## begin RECORDS FOR THE TASK

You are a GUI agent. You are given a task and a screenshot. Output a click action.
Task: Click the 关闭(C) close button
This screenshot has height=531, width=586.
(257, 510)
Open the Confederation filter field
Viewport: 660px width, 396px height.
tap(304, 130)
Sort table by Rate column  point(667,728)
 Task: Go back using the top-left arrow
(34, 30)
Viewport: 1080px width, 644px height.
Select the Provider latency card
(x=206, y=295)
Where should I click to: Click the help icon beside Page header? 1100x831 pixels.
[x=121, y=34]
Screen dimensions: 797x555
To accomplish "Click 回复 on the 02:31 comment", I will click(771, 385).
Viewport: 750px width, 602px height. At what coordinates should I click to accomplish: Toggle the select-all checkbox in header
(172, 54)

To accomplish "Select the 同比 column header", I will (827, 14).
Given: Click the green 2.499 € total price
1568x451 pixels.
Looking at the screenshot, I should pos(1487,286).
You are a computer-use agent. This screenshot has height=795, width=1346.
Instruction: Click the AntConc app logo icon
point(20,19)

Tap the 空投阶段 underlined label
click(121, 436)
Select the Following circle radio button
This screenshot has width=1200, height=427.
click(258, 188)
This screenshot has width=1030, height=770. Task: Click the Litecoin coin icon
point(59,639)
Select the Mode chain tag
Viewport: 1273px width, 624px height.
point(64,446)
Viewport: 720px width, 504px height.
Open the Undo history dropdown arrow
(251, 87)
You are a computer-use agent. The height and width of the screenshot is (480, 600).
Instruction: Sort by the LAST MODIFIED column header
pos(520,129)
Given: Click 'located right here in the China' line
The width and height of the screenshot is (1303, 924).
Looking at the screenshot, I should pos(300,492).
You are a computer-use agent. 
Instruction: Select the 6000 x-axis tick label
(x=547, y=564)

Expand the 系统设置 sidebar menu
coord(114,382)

## end RECORDS FOR THE TASK

▶ WHAT IS EXPECTED
Give all of the material above as a Markdown table with two columns, Row and Line. Number each line in order and leave out the blank lines.

▶ ANSWER FOR THE TASK
| Row | Line |
|---|---|
| 1 | You are a GUI agent. You are given a task and a screenshot. Output a click action. |
| 2 | Task: Click the 关闭(C) close button |
| 3 | This screenshot has height=531, width=586. |
| 4 | (257, 510) |
| 5 | Open the Confederation filter field |
| 6 | Viewport: 660px width, 396px height. |
| 7 | tap(304, 130) |
| 8 | Sort table by Rate column  point(667,728) |
| 9 |  Task: Go back using the top-left arrow |
| 10 | (34, 30) |
| 11 | Viewport: 1080px width, 644px height. |
| 12 | Select the Provider latency card |
| 13 | (x=206, y=295) |
| 14 | Where should I click to: Click the help icon beside Page header? 1100x831 pixels. |
| 15 | [x=121, y=34] |
| 16 | Screen dimensions: 797x555 |
| 17 | To accomplish "Click 回复 on the 02:31 comment", I will click(771, 385). |
| 18 | Viewport: 750px width, 602px height. At what coordinates should I click to accomplish: Toggle the select-all checkbox in header |
| 19 | (172, 54) |
| 20 | To accomplish "Select the 同比 column header", I will (827, 14). |
| 21 | Given: Click the green 2.499 € total price |
| 22 | 1568x451 pixels. |
| 23 | Looking at the screenshot, I should pos(1487,286). |
| 24 | You are a computer-use agent. This screenshot has height=795, width=1346. |
| 25 | Instruction: Click the AntConc app logo icon |
| 26 | point(20,19) |
| 27 | Tap the 空投阶段 underlined label |
| 28 | click(121, 436) |
| 29 | Select the Following circle radio button |
| 30 | This screenshot has width=1200, height=427. |
| 31 | click(258, 188) |
| 32 | This screenshot has width=1030, height=770. Task: Click the Litecoin coin icon |
| 33 | point(59,639) |
| 34 | Select the Mode chain tag |
| 35 | Viewport: 1273px width, 624px height. |
| 36 | point(64,446) |
| 37 | Viewport: 720px width, 504px height. |
| 38 | Open the Undo history dropdown arrow |
| 39 | (251, 87) |
| 40 | You are a computer-use agent. The height and width of the screenshot is (480, 600). |
| 41 | Instruction: Sort by the LAST MODIFIED column header |
| 42 | pos(520,129) |
| 43 | Given: Click 'located right here in the China' line |
| 44 | The width and height of the screenshot is (1303, 924). |
| 45 | Looking at the screenshot, I should pos(300,492). |
| 46 | You are a computer-use agent.  |
| 47 | Instruction: Select the 6000 x-axis tick label |
| 48 | (x=547, y=564) |
| 49 | Expand the 系统设置 sidebar menu |
| 50 | coord(114,382) |